At New London’s ISAAC school, David Howes ’93 M’00 is implementing a new model for teaching and learning.
By Amy Martin
tanding in the bright hallway on the second floor of New London’s Interdistrict School for Arts and Communication, seventh-graders Destiny and Morgan are eager to talk about their social studies assignment: Design a fictional school in Pakistan.
“We have to calculate the cost of supplies, create a startup plan and decide if it’s going to be public or private,” says Morgan.
“And it has to be safe,” Destiny adds definitively.
David Howes ’93 M’00 listens intently to the students. As principal and executive director of one of the first charter schools in Connecticut, he has learned a thing or two about running a successful school.
Howes, who studied history as an undergraduate at Connecticut College and later earned his master’s in education, was an early adopter of “Expeditionary Learning,” a school reform model and network of schools around the country that encourages students to take ownership of their own learning and explore issues within their communities.
To better understand the Syrian refugee crisis, for example, students visited with refugees at the Integrated Refugee and Immigrant Services Center in New Haven. They launched a drive to collect towels and sheets for refugees, and, in art class, they drew portraits of refugees to put a human face on the crisis.
ISAAC is one of only a few schools in the state that has adopted the Expeditionary Learning model (now called EL Education), and the only school outside of Hartford and New Haven.
“Our students do high-quality work that has an authentic purpose,” Howes says. “Good learning happens when kids are doing work that matters.”
Now celebrating its 20th year, ISAAC was born from a community initiative led by parents of elementary students attending New London’s Regional Multicultural Magnet School. The group, which also included faculty from Connecticut College, was granted a charter from the state in 1996 to create a community middle school that would integrate art, music and multicultural education.
As an independent public charter school, ISAAC receives its funding directly from the state. ISAAC has autonomy over the curriculum and operations to make decisions its educators believe are best for kids, while still being accountable to rigorous state requirements. That means the school can innovate with educational programs.
“We had a very progressive model at the beginning. The curriculum was actually designed by the kids,” says Howes, who served as a substitute teacher (while working as an assistant lacrosse coach at Conn) during ISAAC’s first year.
When it originally opened with just 45 students, the school took up only one floor of rented space at the Shiloh Baptist Church community center. Today, the school enrolls 270 and spans all four floors of a historic building in the heart of downtown New London that was once a YMCA. The classrooms are quirky and charming—one sixth-grade math room features an oversized fireplace with a massive marble mantel, for example. Student artwork lines the hallways and the stairwell has a large art installation hanging from the ceiling. Color is everywhere; the goal is to make the space feel less institutional than most modern schools.

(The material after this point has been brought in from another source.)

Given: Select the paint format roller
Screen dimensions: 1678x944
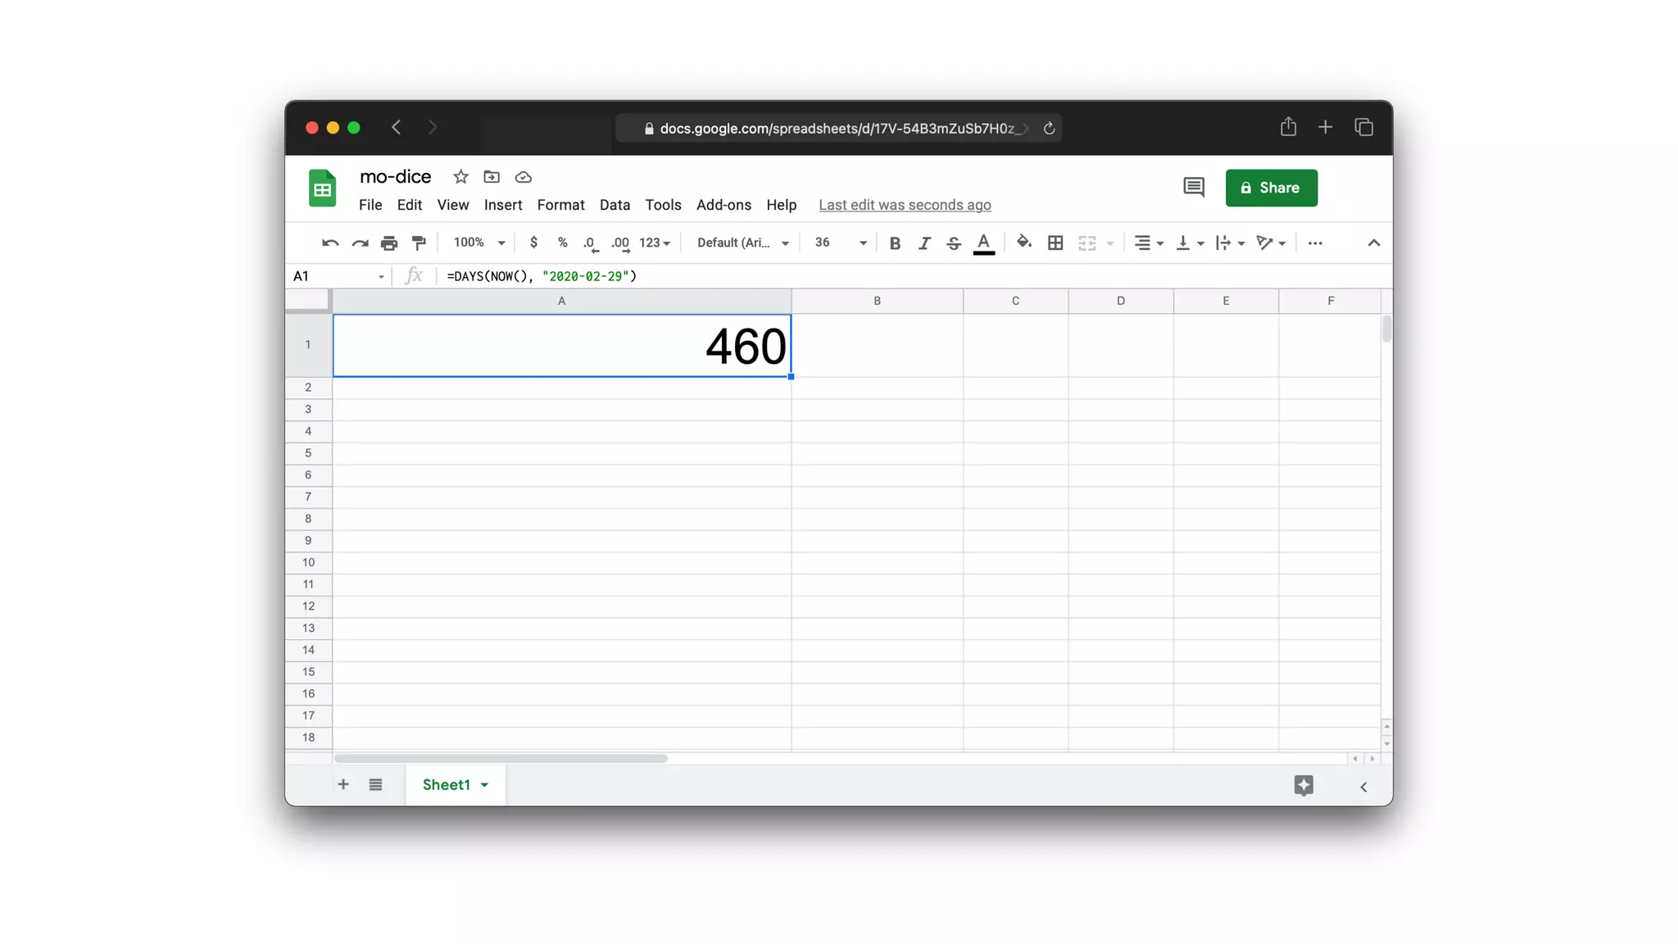Looking at the screenshot, I should (419, 243).
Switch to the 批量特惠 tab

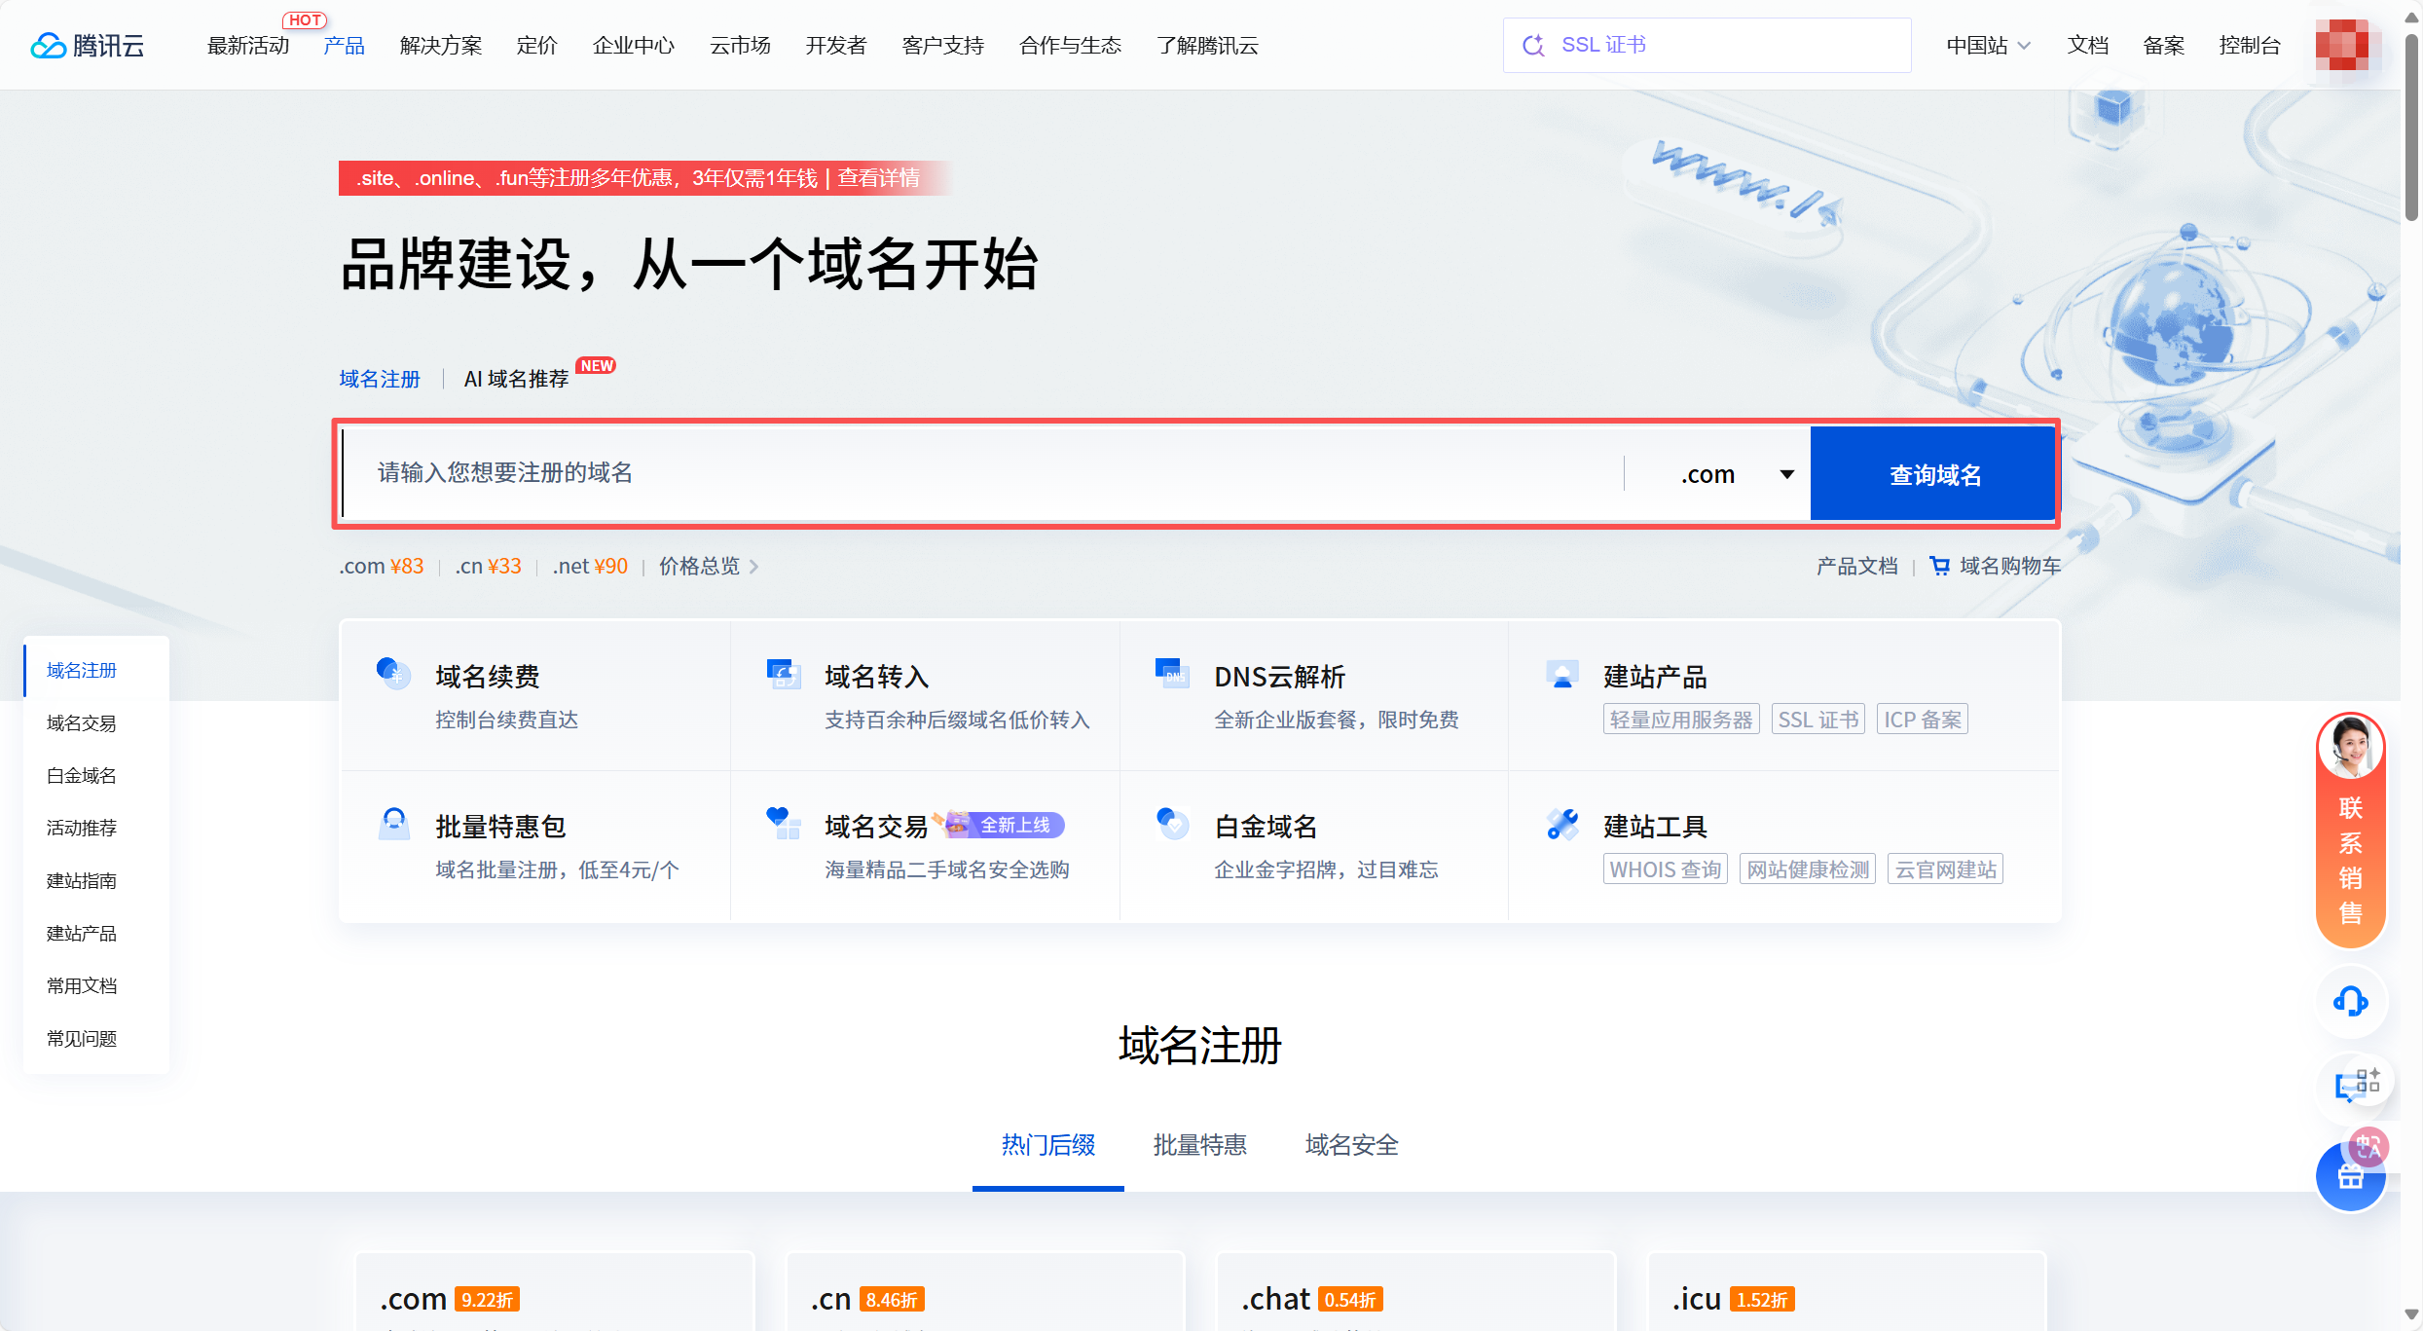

“Less institutional” could also describe the curriculum. ISAAC opened just a few years before the passage of No Child Left Behind ushered in an era of high-stakes testing that led many public schools to focus more heavily on a few select subjects. At ISAAC, character development and learning habits are stressed as much as mastery of knowledge and skills, and students spend several hours a day in art and technology instruction.
“Character, quality and connection were lost as the focus was only on ‘test subjects’—literature and math,” says Howes, who taught at ISAAC for 13 years before making the jump to administrator.
“Educators are starting to realize that art and music are not extra things, but essential to learning. Art and technology can be change agents for kids.”
Project-based learning, which requires students to work on projects related to issues in their own communities, is a celebrated approach among educators, including Associate Professor of Education Lauren Anderson.
On a recent visit to ISAAC, Anderson was impressed by students in a music and technology class who were creating their own podcasts.
“With project-based learning, students are not just consuming information, they are producing things and they are doing it in creative ways,” she says. “It’s a robust way to engage kids in the learning process around issues that have meaning in the immediate communities but also a broader reach.”
Rochelle Duyan ’02 says she has seen the benefits firsthand with her daughter Alexis, a seventh-grader at the school.
“She read A Long Walk to Water about the Sudan water crisis, and her class did a unit on Fair Trade chocolate,” Duyan says. “Now she’s checking all the labels in the house. She’s asking questions that I don’t think she would be asking if she weren’t a student here.”
ISAAC is one of several local schools where Conn students pursuing teacher certification can complete internships and serve as student teachers. Mike Kuczenski ’09 served as a student teacher under Howes, for example, and is now a full-time social studies teacher at ISAAC.
Howes says he is excited about the potential for more partnerships between ISAAC and Conn in the future, and he is proud to have two former ISAAC students—Jamison Hermann ’11 and Kolton Harris ’14—go on to graduate from the College.
“Our model has staying power, and the evidence is students like Kolton and Jamison who have had the opportunity to become difference-makers.”